Recast the items starting at the line containing "Viewport: 1366px width, 662px" and ending at the line containing "How do I perform: Open See more Resellers?" as a JSON list of strings, one string per line, skipping blank lines. Omit the pictures from your answer.

__Given records__:
_ _ _ _ _ _ _
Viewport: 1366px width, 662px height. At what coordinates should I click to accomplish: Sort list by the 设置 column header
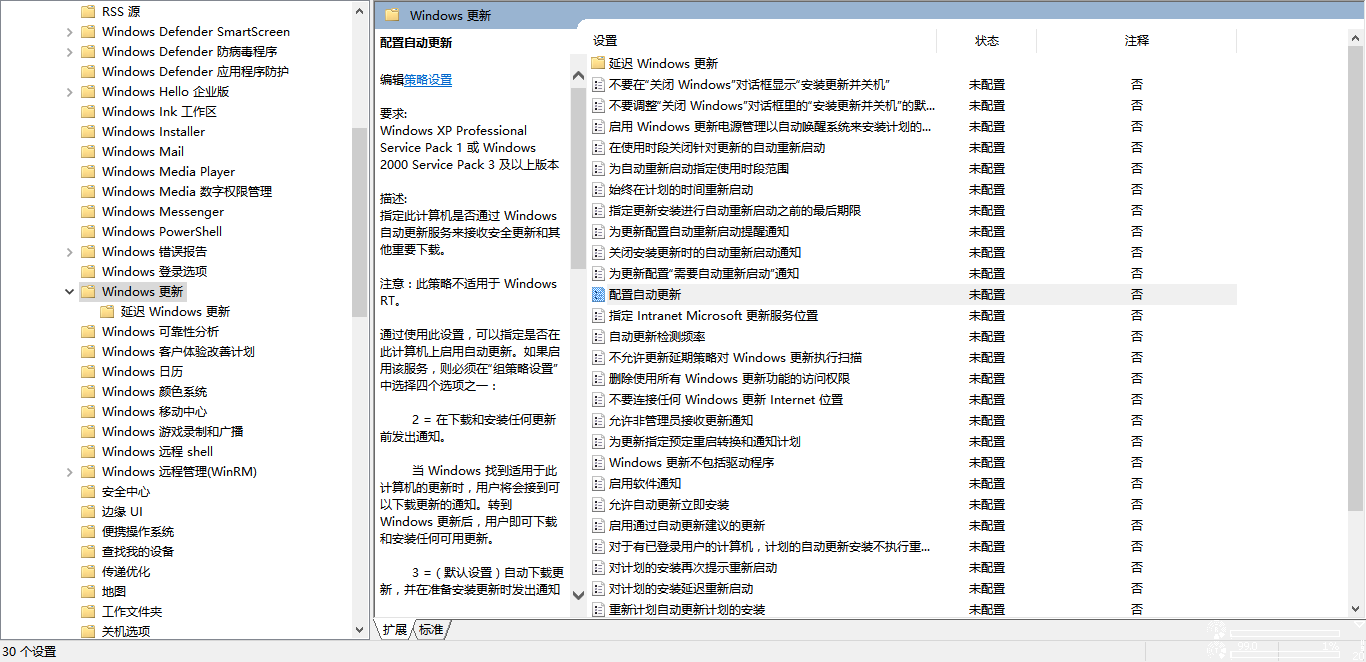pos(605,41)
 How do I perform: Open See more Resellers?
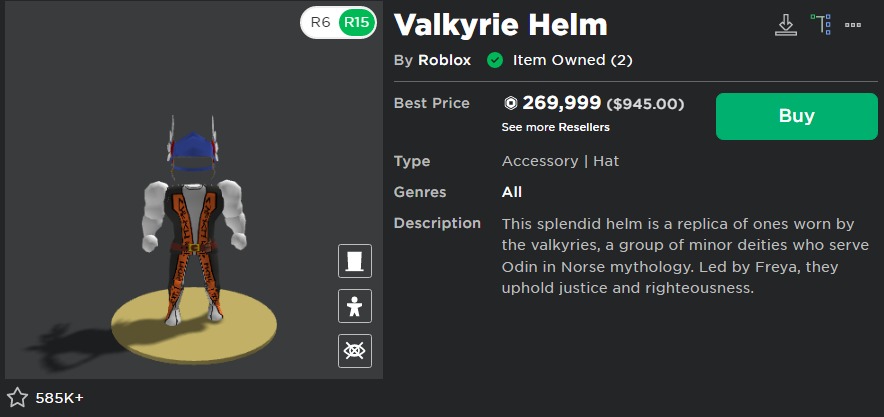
_ _ _ _ _ _ _
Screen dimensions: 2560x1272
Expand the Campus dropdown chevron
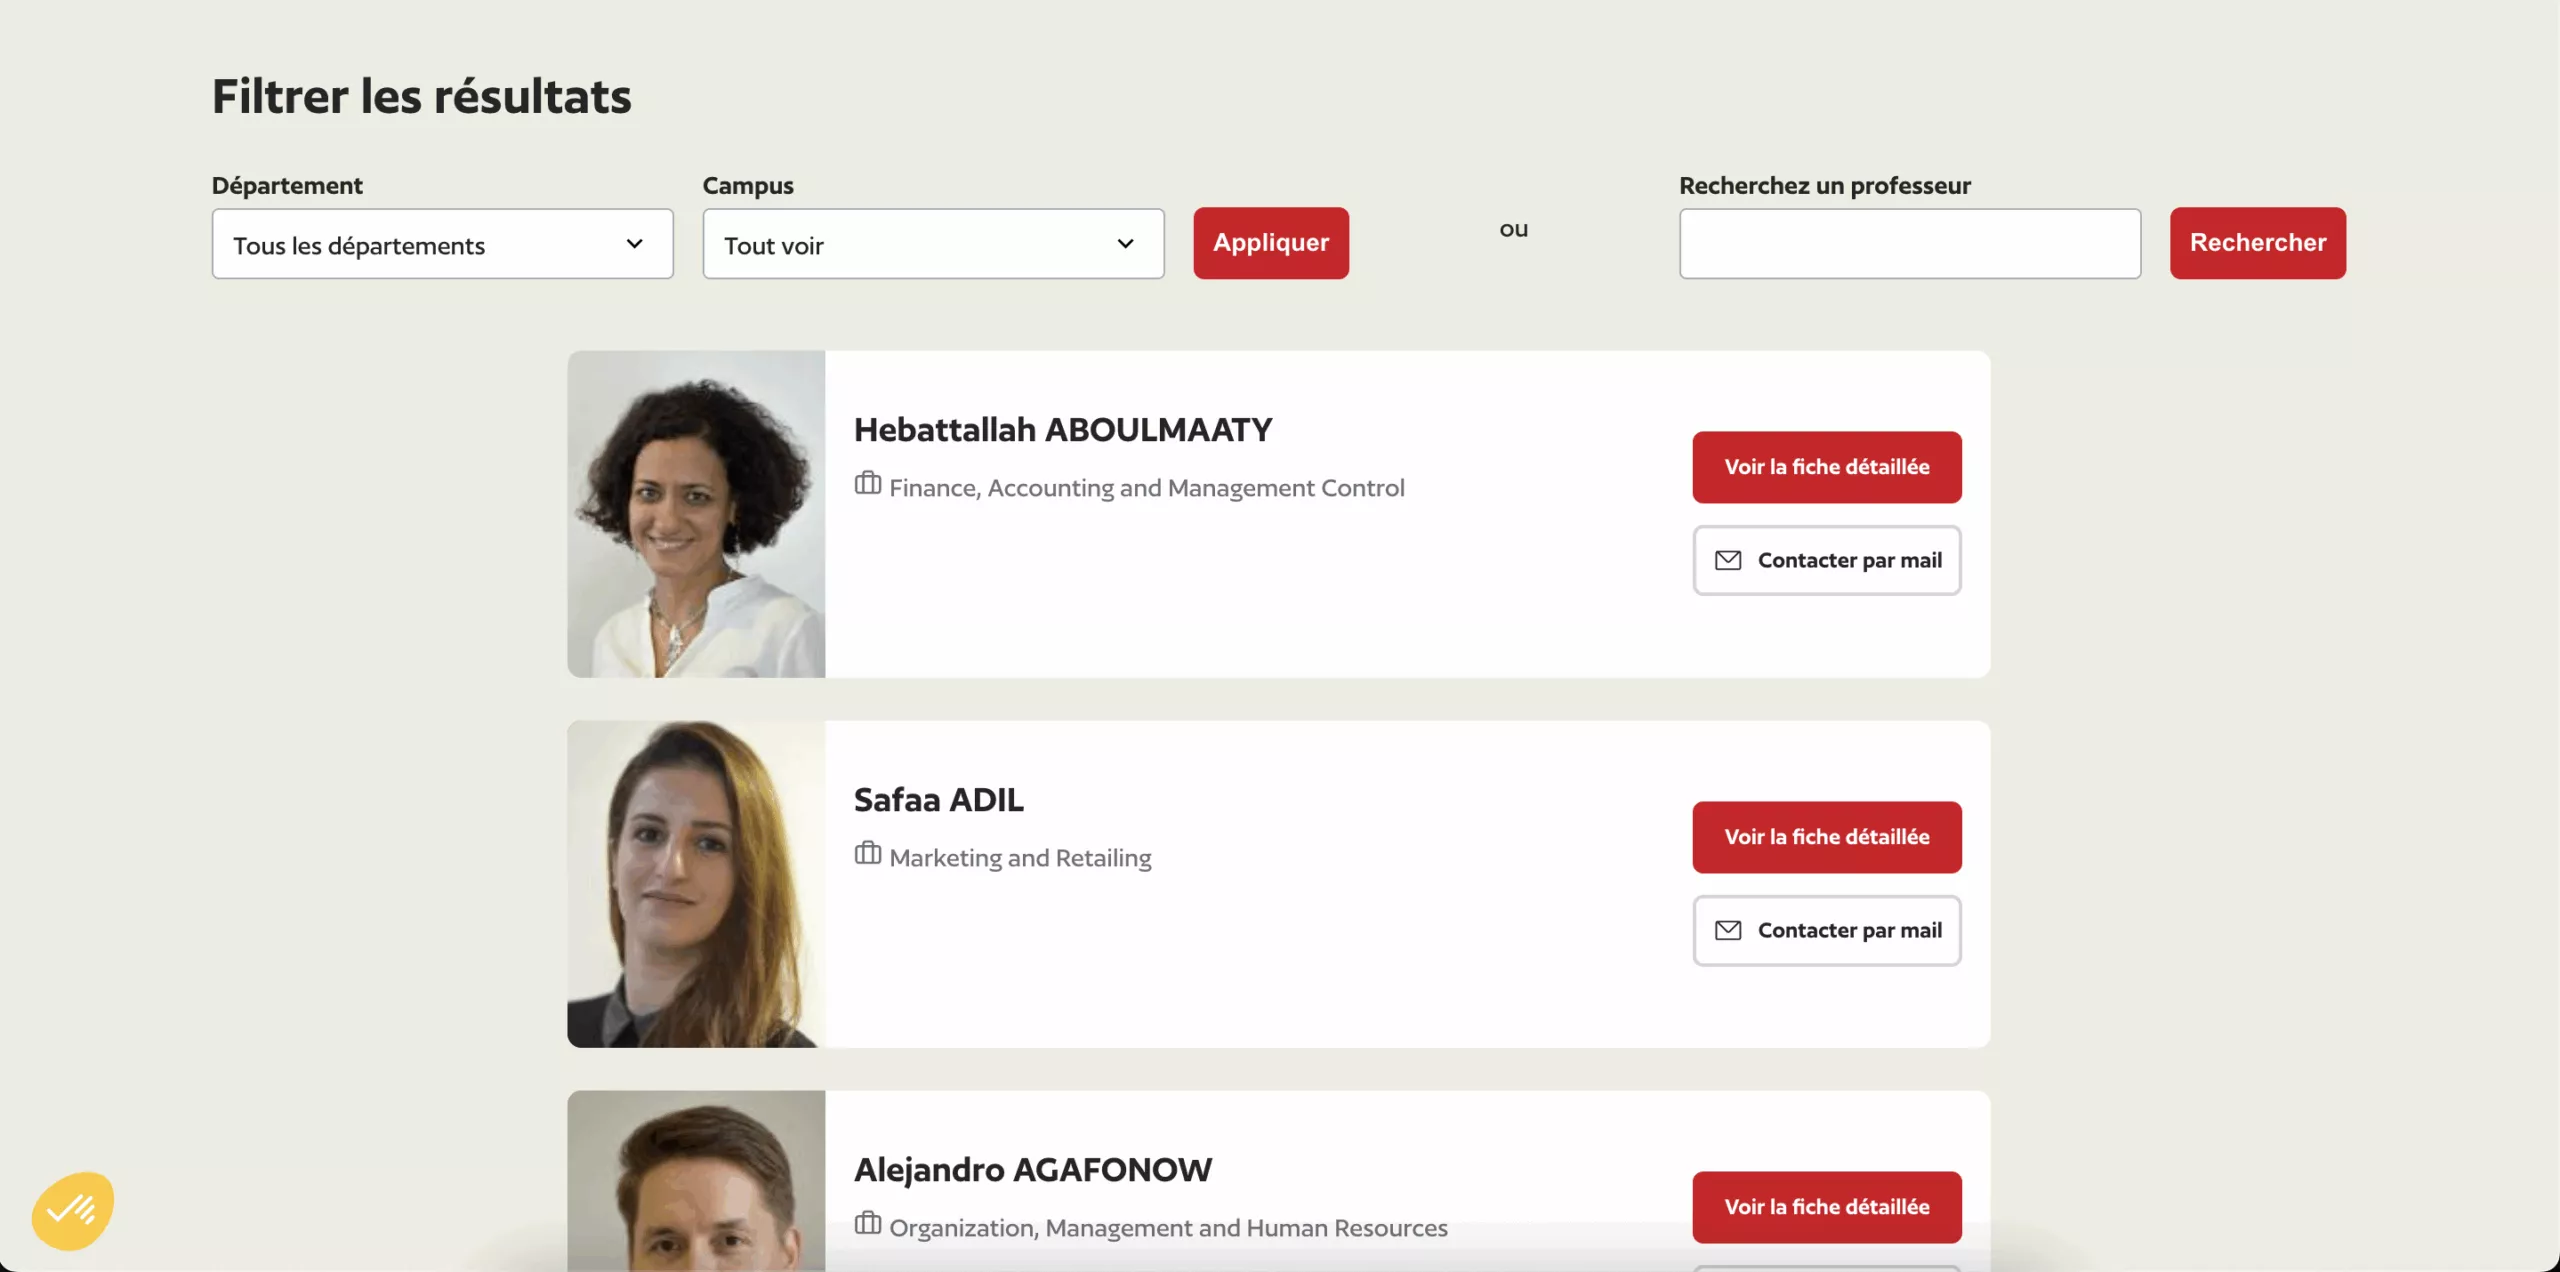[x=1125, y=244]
_ _ _ _ _ _ _
__Task response__:
[
  "Viewport: 1366px width, 662px height. At what coordinates should I click to accomplish: Sort list by the 设置 column header",
  "pos(605,41)",
  " How do I perform: Open See more Resellers?"
]